The narrative of equality in America, from the inside, feels much more circular. We have to keep fighting, and sometimes we have to keep fighting without looking like we're fighting, which is even more tiring. Every generation comes back to the same battles, in new ways. We all know that we are this close to losing whatever gains we may have won, as soon as the wind blows a different way. That we are hyper-visible, representative and accountable for our entire cohort. The past is never that far away. It’s in our institutions, it’s in our salaries, it’s in who gets to stand at the mike and make opening arguments, even when the other one is an expert in their field. Hope for the future lies in young women like Jane Ginsburg being able to wear short skirts, and tell catcallers to go f$%* themselves. And it lies in people like Ruth Bader Ginsburg looking at the history of the law, penning scathing dissents, and setting precedents.

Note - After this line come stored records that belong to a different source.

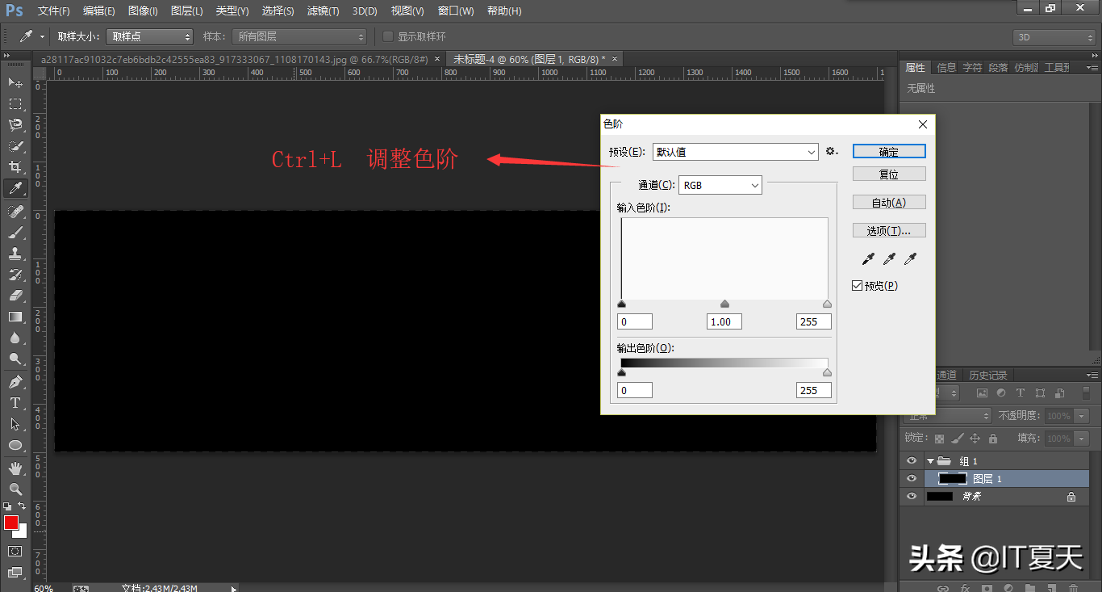Choose the Hand tool
The height and width of the screenshot is (592, 1102).
click(x=15, y=468)
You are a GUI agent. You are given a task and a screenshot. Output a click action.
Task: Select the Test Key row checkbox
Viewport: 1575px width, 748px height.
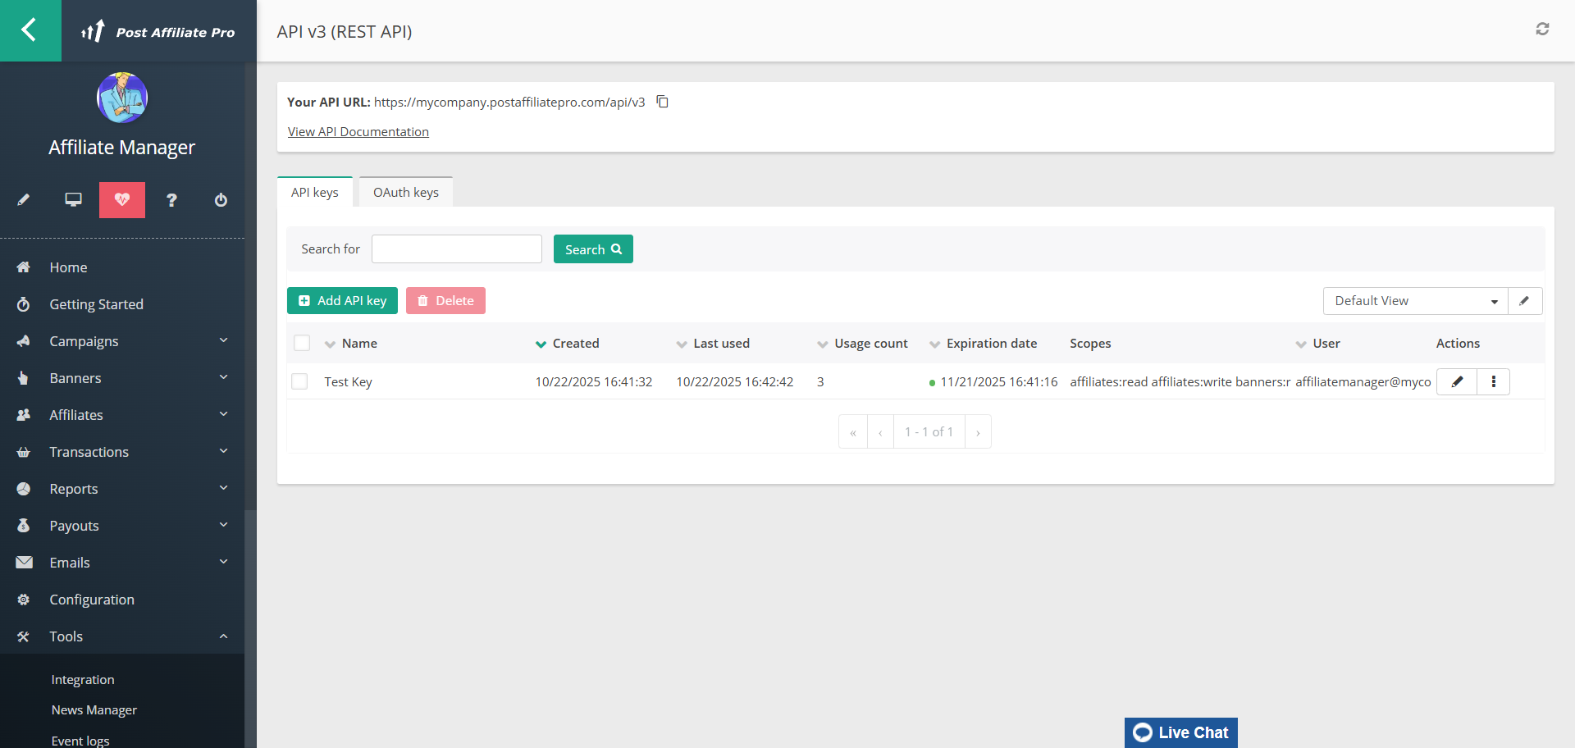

Ruth takes the stand: ON THE BASIS OF SEX

In many respects, ON THE BASIS OF SEX is a pretty conventional, feel-good biopic. But in the ways that matter, it is utterly revolutionary. It actually changes the film narrative of feminism by making the personal, political. It doesn’t just tell you about microaggressions. It asks you to feel them. Like Notorious RBG herself, it quietly, intelligently, sets a new precedent.

I hope Mimi Leder gets a nomination for it.